19th February 1981, 200 Dalit families in Tamil Nadu converted to Islam. This collective, spontaneous decision was prompted by years of oppression by the landed elite and rattled the keepers of Hindu morality.

The DharamSansad organized by VHP was the very first time that rebuilding a Ram Temple was listed as an objective to preserve the Hindu Dharm. It was followed by a bike rally organized by VHP in which karsevaks from across the country arrived in Ayodhya and took a dip in the Sarayu river and pledged to rebuild a temple. While the VHP was its Ayodhya mission, in Delhi, the Muslim clergy too hit the streets in protest. A 62-year-old woman, Shah Bano won the rights to alimony from the Supreme Court. Rajiv Gandhi then tried to calm the clergy down by passing a law that undermined the Supreme Court ruling on Shah Bano.

Mandal route to Ram Mandir

VP Singh, then Prime Minister accepted the controversial Mandal Commission Report which gave 27% reservation to lower castes at all levels of government services. The BJP needed to shift the conversation from caste and quota-based, discriminating-reservation politics. So the decision was taken to launch a RathYatra from Somnath to Ayodhya.

BJP President LK Advani would travel in a bus-turned chariot. Thousands of people followed his yatra across to hear Advani talk about Ram’s birthplace, the temple, and how the government stood in his way. But Advani was later arrested in Bihar by Lalu Prasad Yadav’s government.

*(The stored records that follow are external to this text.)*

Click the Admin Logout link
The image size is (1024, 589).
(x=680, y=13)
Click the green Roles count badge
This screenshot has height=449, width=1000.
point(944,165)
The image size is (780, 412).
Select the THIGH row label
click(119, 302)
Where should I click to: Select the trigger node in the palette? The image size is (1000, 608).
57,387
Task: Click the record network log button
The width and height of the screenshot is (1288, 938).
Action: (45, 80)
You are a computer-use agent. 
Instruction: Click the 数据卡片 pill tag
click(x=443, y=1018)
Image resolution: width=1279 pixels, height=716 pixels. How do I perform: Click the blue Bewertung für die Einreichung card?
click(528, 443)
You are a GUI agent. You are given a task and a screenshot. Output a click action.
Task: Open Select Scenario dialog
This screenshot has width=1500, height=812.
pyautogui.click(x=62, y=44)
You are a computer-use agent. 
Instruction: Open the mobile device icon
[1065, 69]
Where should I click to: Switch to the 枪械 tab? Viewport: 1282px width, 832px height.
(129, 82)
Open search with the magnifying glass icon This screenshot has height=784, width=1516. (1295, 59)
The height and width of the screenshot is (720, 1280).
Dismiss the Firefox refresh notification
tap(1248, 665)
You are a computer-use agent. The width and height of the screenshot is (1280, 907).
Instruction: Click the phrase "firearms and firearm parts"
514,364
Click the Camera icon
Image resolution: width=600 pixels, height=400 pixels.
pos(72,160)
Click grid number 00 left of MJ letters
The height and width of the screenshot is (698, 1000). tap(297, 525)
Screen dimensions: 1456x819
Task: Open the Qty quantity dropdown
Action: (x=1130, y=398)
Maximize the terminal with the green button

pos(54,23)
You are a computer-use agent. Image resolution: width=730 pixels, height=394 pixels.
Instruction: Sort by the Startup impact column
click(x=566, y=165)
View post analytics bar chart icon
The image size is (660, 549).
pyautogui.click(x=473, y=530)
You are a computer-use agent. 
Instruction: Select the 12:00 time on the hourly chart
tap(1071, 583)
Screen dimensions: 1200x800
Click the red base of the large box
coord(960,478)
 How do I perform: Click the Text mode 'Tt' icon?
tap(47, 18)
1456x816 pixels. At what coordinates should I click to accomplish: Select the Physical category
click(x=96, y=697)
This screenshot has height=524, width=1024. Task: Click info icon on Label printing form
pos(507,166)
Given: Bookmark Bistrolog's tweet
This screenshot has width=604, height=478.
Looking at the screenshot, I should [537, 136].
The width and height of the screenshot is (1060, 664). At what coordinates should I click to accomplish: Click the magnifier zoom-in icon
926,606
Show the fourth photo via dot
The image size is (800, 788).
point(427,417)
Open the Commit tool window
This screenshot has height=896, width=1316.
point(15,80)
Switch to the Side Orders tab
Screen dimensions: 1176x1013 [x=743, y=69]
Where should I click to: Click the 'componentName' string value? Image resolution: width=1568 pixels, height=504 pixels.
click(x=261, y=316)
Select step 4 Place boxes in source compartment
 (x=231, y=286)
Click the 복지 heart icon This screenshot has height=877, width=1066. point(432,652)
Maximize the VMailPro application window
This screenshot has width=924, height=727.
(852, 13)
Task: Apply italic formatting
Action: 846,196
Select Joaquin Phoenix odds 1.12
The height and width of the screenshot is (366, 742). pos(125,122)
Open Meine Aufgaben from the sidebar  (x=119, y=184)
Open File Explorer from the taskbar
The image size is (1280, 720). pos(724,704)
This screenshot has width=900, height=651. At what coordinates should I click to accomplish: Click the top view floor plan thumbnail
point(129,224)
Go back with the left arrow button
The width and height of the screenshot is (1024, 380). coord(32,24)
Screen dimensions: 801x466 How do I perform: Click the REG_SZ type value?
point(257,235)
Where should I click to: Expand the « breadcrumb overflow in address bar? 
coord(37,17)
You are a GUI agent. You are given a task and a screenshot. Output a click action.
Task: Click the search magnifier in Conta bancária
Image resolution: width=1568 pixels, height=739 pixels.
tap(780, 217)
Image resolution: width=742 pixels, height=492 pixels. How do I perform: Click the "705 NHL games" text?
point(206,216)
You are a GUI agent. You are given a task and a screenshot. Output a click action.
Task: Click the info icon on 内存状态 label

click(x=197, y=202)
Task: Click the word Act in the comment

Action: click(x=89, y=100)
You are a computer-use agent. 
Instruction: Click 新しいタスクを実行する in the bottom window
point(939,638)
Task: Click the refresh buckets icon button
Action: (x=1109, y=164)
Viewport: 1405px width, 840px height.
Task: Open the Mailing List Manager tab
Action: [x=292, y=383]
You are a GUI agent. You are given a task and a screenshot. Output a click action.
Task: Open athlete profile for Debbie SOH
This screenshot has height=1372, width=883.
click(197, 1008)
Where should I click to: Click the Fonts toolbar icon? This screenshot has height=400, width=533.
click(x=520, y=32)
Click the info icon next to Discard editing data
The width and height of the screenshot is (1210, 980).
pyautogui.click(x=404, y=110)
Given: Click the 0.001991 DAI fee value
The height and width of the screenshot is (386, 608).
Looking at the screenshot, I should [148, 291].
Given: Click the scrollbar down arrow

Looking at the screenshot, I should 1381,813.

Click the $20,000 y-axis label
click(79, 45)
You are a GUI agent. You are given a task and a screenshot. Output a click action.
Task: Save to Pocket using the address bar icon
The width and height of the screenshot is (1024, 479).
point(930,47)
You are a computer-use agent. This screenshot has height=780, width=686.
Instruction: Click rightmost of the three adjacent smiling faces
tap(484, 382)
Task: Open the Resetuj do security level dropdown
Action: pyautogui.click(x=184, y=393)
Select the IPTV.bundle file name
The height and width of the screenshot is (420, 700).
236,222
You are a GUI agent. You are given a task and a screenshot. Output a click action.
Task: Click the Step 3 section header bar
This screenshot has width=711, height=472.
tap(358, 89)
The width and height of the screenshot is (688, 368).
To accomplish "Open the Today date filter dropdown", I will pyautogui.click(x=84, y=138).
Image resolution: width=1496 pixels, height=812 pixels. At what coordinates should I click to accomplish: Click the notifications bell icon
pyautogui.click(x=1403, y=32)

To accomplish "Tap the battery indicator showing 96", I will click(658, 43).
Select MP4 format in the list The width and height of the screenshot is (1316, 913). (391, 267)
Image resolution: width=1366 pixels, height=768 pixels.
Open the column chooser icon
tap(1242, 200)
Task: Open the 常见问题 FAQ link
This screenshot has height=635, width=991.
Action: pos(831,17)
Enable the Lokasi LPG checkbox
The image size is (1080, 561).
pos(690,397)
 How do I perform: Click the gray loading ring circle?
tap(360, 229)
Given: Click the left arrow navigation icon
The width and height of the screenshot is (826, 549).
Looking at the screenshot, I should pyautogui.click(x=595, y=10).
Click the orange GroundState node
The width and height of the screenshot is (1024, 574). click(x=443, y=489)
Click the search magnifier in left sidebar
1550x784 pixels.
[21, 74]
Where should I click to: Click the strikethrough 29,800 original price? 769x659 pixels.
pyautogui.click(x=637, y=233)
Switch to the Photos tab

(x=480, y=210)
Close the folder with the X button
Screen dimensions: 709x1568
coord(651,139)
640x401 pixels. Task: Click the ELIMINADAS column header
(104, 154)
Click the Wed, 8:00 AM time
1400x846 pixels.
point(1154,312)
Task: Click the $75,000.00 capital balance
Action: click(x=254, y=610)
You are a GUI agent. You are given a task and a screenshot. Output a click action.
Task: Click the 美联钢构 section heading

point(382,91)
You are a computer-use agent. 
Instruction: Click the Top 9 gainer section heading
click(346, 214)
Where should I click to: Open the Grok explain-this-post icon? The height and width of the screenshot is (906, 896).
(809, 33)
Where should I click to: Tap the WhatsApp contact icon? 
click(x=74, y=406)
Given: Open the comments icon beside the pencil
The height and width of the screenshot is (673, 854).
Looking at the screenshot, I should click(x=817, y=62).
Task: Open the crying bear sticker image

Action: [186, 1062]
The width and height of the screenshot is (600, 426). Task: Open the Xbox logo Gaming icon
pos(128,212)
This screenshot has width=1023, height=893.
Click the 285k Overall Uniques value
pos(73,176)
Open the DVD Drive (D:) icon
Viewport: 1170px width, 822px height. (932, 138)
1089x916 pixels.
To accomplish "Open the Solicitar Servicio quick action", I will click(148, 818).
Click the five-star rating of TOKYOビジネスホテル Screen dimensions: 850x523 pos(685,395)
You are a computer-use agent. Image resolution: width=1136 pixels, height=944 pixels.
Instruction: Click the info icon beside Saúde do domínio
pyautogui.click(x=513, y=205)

The stage was set for a confrontation. Thousands of karsevaks reached the Hanuman Garhi but were pushed out of the disputed property. Two days later, the karsevaks adopted a new strategy. Women and old men went right up front and started touching the policemen’s feet (Indian tradition prohibits an older person to touch younger ones feet). The policemen would instinctively step back and the crowd would push forward. But the drama didn’t last long. The policemen began firing without warning. According to the official reports, 15 people were killed. At the end of the day, angry karsevaks refused to conduct the final rites of those who had died and demanded to march once again. UP government responded to it by opening the blockades.

On 6th December 1992, at 6 am on a wintery morning journalists and karsevaks began arriving at the disputed site. By 10 am Sadhus, saints, and leaders had also reached. 12’o clock, a loud long whistle was heard and the younger karsevaks broke open the barbed wire, used ropes to climb up the disputed structure and hammers to ultimately break down the entire structure. Appeals by religious leaders to karsevaks to retreat fell on deaf ears. They didn’t want any proof of demolition to remain. In the accompanying frenzy, some mosques and homes of Muslims in Ayodhya were also burned.

THE FINAL VERDICT

It was that day, and then we have today. In the unanimous verdict by the Supreme court, a report by the Archaeological Survey of India (ASI) provided evidence that the remains of a building “that was not Islamic” was beneath the structure of the demolished Babri mosque.

Taking in account all the presented evidence, the Supreme Court had determined that the disputed land should be given for the construction of a temple of Lord Ram, while a portion of another land would also be given for the construction of a mosque, keeping in mind the religious sentiments of both the communities directly involved in the case.

It then directed the federal government to set up a trust to manage and oversee the construction of the temple.